Has Film Victoria Given Up On Emerging Filmmakers?

I'm not one to cast aspersions (ha!) but I have a pressing feeling Victoria is not the place to be if you are an emerging filmmaker who wants state government support.

I'm not a massive fan of government bodies as sole funding mechanisms for film, but I do understand that as an emerging filmmaker with an unconfident private sector, finding money to get that first project off the ground can be hard. If you can scrape together some money from business, matched funding from government can be useful to push the film further. Over all though, there aren't many choices for young ducks. Thus, I've been exploring funding opportunities through Film Victoria.

I was at the Australian Writers Guild conference at the start of the year. They had breakfast speed-dating. We moved from table to table, getting in 10 minute chats with officers from places like Film Vic, Screen West, Channel 10 and Sticky Pictures. QLD and WA's reps were super keen to get us younglings over to their state and fund emerging projects. New people. Fresh blood. I moved over to Film Vic's table for the home-ground advantage.

Last year, Film Vic ran an initiative called Catapult. Writers could submit feature films that had no producer attached. No previous experience (two hours of nationally broadcast TV or a theatrically released feature film) was necessary. The initiative simply aimed to uncover new raw talent. I had missed the deadline last year, so I asked about it for this year. I was told they probably wouldn't be running it, but maybe next year in a different format, we'd get something else. I asked why they weren't running it this year. Was it not successful? "Oh no," she replied. "We got over 100 scripts. It was just too many." So they won't be running it again this year because they had too high a response? I was very disappointed by this answer. Surely getting a huge response is a good thing? Doesn't that mean there's a lot of budding talent out there, who could stand to be nurtured by the state body established to do exactly that?

I went back to the Screen West table and started thinking about stories I could tell in Perth.

Fast forward to now. We have a short film that's at an advanced stage of development. The script is tight, a slick animatic with sound effects has been done up by our director. There's funding interest from the private sector. As producer, maybe I can find further funds from Film Vic to help realise this puppy? I go to their site and click 'Funding'. Hmm, no short film funding there any more. OK, let's type 'short film' in their search bar. Nothing? What the hell? I could not find a single stream dedicated to shorts. The best I could see was the slate funding option.

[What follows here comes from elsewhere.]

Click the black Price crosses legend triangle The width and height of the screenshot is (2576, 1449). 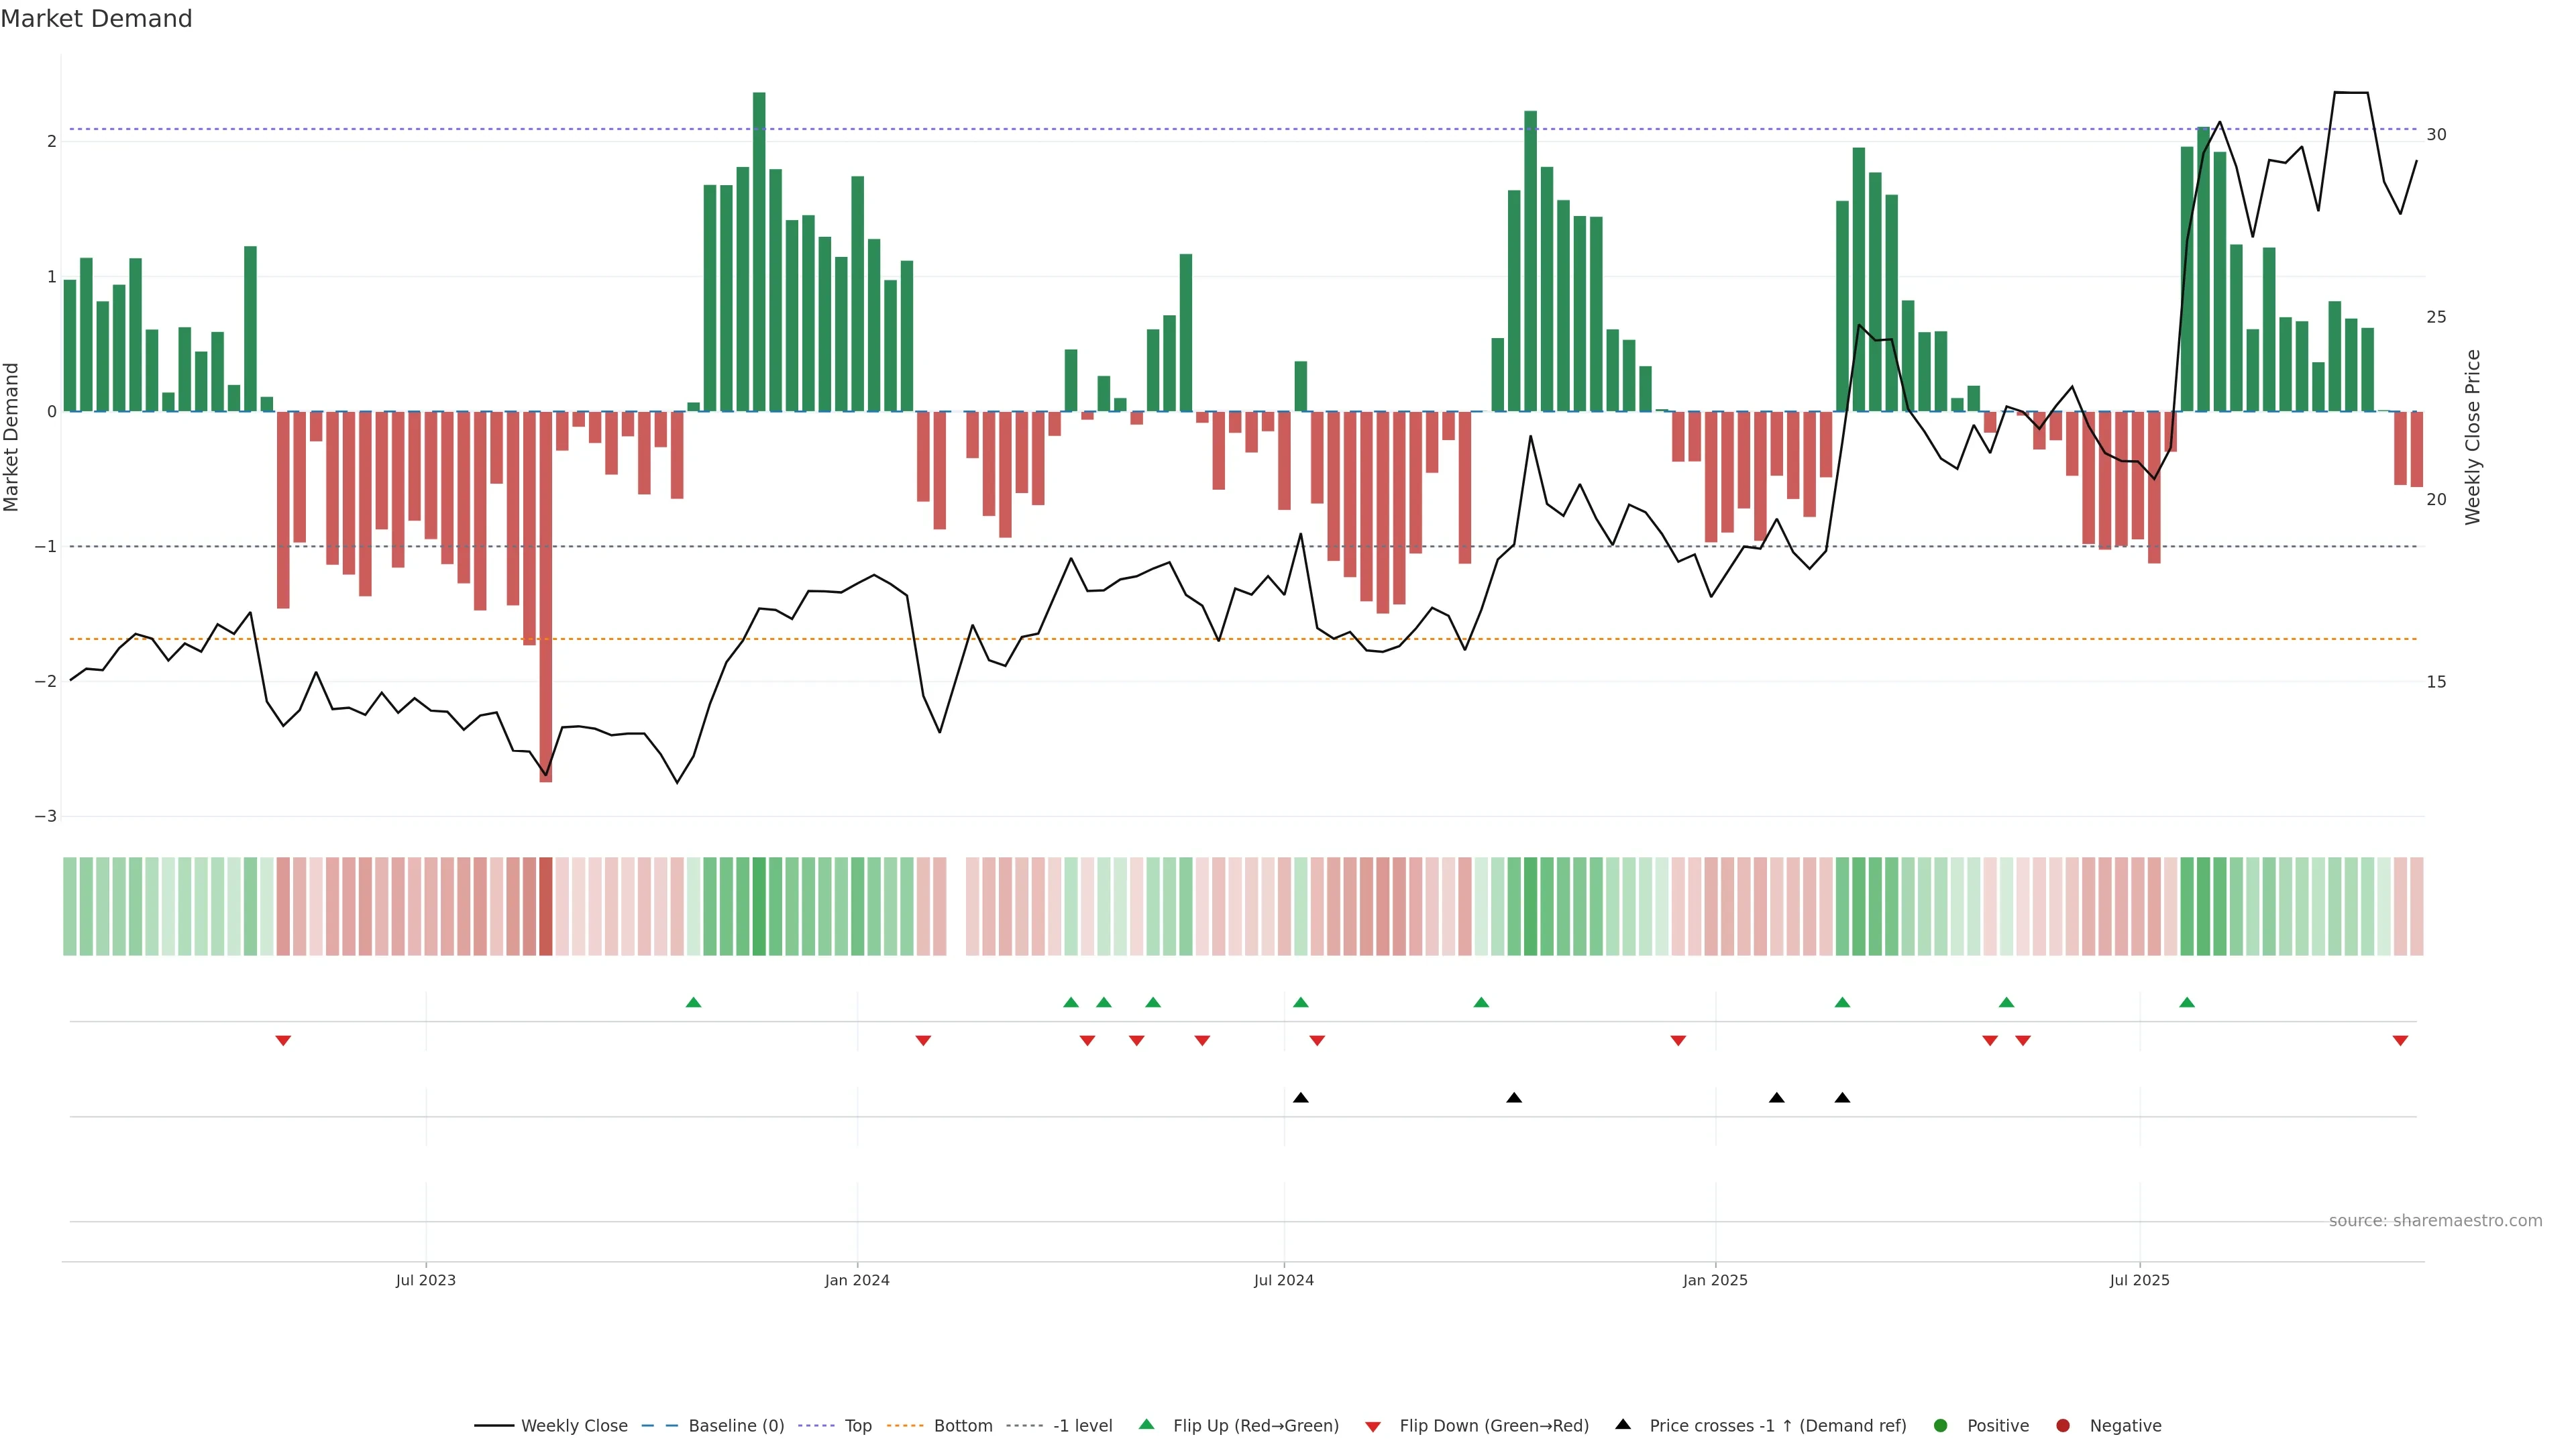coord(1622,1424)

Short films are odd. They're difficult to sell and make money from, but can be a useful tool to get seen and promote talent. As a product, they're difficult. As a marketing device, they're brilliant. The private sector struggles to see the value in dropping $30,000 on a project that has few tangible financial benefits. If any one understands the value of a short, it should be Film Victoria. I swear I remember a time when Film Vic were about short films. Am I wrong, or have they abandoned this important stepping stone?

Please, tell me I'm wrong and point me in the right direction.